┏━━

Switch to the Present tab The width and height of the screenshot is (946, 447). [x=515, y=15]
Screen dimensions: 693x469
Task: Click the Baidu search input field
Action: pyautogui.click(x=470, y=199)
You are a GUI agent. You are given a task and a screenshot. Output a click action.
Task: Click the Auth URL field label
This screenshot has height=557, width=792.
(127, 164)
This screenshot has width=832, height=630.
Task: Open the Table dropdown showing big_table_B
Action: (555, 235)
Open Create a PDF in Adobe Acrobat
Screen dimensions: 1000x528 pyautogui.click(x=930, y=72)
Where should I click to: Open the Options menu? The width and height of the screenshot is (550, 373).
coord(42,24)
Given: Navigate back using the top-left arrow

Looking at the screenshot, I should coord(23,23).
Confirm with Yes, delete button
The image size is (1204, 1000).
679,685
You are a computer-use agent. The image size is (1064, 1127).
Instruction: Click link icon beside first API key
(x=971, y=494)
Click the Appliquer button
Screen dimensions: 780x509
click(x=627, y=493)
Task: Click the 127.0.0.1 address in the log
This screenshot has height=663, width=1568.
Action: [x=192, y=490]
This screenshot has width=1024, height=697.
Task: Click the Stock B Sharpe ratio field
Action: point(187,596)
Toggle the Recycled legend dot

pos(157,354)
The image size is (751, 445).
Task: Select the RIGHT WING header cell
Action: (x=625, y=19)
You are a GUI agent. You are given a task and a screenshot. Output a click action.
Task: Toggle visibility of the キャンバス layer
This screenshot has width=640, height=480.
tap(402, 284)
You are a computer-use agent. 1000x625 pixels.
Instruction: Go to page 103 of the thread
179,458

┗━━

## Goal of the exercise
Repeat the material above exactly, including every line.

## Result of the exercise
Switch to the Present tab The width and height of the screenshot is (946, 447). [x=515, y=15]
Screen dimensions: 693x469
Task: Click the Baidu search input field
Action: pyautogui.click(x=470, y=199)
You are a GUI agent. You are given a task and a screenshot. Output a click action.
Task: Click the Auth URL field label
This screenshot has height=557, width=792.
(127, 164)
This screenshot has width=832, height=630.
Task: Open the Table dropdown showing big_table_B
Action: (555, 235)
Open Create a PDF in Adobe Acrobat
Screen dimensions: 1000x528 pyautogui.click(x=930, y=72)
Where should I click to: Open the Options menu? The width and height of the screenshot is (550, 373).
coord(42,24)
Given: Navigate back using the top-left arrow

Looking at the screenshot, I should coord(23,23).
Confirm with Yes, delete button
The image size is (1204, 1000).
679,685
You are a computer-use agent. The image size is (1064, 1127).
Instruction: Click link icon beside first API key
(x=971, y=494)
Click the Appliquer button
Screen dimensions: 780x509
click(x=627, y=493)
Task: Click the 127.0.0.1 address in the log
This screenshot has height=663, width=1568.
Action: [x=192, y=490]
This screenshot has width=1024, height=697.
Task: Click the Stock B Sharpe ratio field
Action: point(187,596)
Toggle the Recycled legend dot

pos(157,354)
The image size is (751, 445).
Task: Select the RIGHT WING header cell
Action: (x=625, y=19)
You are a GUI agent. You are given a task and a screenshot. Output a click action.
Task: Toggle visibility of the キャンバス layer
This screenshot has width=640, height=480.
tap(402, 284)
You are a computer-use agent. 1000x625 pixels.
Instruction: Go to page 103 of the thread
179,458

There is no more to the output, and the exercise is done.